**Work item**
Please repeat only the stretch of records running from the first line through the line that contains "Given: Toggle the".

**The data**
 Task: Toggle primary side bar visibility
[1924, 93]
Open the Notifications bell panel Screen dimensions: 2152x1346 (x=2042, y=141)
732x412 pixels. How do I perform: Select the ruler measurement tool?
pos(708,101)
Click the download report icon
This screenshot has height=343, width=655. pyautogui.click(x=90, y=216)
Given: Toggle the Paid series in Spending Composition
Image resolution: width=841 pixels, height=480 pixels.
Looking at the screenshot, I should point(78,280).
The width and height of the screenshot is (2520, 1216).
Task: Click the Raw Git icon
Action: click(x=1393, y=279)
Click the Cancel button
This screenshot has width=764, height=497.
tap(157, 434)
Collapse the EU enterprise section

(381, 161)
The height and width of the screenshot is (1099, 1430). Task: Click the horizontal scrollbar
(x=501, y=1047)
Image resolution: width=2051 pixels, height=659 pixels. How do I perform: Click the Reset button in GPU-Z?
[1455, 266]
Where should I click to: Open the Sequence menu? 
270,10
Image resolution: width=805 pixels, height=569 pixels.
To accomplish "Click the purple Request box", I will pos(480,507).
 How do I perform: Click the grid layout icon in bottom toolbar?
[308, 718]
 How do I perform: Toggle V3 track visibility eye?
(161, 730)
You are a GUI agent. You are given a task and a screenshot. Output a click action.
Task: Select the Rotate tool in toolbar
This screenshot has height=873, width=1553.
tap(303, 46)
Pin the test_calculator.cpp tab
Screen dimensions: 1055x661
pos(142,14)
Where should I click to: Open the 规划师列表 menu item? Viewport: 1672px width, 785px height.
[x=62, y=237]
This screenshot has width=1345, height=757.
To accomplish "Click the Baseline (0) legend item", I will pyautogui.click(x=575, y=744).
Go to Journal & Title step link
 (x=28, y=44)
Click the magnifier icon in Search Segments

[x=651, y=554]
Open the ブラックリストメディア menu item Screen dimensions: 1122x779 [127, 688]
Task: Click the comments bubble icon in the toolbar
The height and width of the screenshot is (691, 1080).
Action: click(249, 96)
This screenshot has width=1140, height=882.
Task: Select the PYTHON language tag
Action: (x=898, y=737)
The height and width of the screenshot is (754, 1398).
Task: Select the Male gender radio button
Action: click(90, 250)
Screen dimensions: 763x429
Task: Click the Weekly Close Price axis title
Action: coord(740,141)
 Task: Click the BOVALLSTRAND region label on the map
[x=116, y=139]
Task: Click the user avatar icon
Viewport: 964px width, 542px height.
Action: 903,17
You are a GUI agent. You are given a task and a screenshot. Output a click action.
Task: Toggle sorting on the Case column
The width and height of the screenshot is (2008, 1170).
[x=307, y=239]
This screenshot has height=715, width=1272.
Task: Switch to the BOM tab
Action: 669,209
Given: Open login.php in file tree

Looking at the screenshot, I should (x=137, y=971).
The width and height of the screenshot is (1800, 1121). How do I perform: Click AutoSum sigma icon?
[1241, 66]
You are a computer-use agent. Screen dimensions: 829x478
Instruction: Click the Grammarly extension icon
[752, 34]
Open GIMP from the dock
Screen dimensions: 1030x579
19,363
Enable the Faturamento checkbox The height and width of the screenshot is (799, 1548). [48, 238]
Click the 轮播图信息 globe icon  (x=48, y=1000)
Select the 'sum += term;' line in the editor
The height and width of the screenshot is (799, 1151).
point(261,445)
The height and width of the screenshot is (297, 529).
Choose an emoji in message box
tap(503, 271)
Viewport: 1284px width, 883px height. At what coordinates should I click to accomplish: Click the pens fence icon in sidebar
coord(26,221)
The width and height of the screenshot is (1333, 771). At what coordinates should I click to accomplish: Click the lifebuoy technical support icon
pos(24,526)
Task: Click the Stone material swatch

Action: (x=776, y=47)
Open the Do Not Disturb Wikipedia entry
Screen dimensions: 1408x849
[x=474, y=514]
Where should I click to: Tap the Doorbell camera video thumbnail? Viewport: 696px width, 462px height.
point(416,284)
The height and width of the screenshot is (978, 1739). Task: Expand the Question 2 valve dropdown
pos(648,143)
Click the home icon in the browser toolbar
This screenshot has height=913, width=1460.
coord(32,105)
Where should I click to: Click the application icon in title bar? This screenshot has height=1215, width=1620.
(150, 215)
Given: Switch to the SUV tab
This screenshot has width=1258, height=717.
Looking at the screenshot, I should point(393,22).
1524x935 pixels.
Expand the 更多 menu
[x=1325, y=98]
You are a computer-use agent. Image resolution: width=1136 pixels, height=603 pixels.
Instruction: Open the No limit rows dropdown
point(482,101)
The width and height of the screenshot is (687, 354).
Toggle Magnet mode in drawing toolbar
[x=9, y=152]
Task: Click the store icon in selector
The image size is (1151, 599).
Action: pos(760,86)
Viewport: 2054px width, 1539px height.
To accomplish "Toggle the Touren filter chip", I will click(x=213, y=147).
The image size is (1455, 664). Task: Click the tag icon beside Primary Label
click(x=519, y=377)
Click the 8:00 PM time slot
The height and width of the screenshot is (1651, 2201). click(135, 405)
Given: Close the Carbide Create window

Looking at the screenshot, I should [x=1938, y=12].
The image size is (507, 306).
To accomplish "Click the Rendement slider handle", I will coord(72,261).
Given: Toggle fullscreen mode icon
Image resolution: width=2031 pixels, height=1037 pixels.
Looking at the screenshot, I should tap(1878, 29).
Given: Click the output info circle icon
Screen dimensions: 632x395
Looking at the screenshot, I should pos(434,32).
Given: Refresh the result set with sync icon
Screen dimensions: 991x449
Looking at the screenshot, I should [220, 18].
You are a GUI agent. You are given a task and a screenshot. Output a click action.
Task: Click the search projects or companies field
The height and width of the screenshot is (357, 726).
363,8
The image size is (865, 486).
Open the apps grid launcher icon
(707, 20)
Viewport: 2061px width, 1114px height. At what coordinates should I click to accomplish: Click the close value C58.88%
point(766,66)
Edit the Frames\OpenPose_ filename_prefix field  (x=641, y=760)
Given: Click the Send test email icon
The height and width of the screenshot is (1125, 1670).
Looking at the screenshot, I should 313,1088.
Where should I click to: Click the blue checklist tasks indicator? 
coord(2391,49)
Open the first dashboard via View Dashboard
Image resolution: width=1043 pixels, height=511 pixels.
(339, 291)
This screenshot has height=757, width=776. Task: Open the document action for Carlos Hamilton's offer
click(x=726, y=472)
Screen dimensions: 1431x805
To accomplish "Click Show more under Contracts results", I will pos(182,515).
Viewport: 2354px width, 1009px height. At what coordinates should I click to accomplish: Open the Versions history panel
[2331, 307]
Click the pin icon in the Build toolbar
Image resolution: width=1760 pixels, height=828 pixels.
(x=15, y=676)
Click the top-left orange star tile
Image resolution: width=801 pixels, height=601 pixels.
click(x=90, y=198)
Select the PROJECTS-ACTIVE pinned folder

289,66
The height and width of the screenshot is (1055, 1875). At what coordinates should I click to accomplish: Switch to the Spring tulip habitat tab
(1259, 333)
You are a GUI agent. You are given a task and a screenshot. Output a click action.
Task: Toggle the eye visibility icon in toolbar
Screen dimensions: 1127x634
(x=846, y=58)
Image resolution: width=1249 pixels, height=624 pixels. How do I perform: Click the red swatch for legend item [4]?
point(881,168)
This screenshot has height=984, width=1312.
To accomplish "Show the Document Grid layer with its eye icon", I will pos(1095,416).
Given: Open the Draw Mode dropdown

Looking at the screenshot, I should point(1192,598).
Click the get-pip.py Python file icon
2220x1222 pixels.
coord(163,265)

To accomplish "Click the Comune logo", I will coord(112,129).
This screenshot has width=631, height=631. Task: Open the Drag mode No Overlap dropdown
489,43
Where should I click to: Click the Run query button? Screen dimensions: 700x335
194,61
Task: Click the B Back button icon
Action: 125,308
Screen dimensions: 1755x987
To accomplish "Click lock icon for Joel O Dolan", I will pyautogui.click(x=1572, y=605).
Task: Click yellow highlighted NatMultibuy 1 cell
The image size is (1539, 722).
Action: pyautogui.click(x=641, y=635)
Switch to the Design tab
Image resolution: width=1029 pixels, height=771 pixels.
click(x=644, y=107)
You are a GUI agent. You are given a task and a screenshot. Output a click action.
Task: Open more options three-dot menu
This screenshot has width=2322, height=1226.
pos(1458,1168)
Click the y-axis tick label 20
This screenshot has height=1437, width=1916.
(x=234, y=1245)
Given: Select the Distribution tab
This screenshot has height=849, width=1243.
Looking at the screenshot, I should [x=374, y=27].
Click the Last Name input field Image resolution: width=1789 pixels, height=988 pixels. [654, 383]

**Exercise response**
 Task: Toggle primary side bar visibility
[1924, 93]
Open the Notifications bell panel Screen dimensions: 2152x1346 (x=2042, y=141)
732x412 pixels. How do I perform: Select the ruler measurement tool?
pos(708,101)
Click the download report icon
This screenshot has height=343, width=655. pyautogui.click(x=90, y=216)
Given: Toggle the Paid series in Spending Composition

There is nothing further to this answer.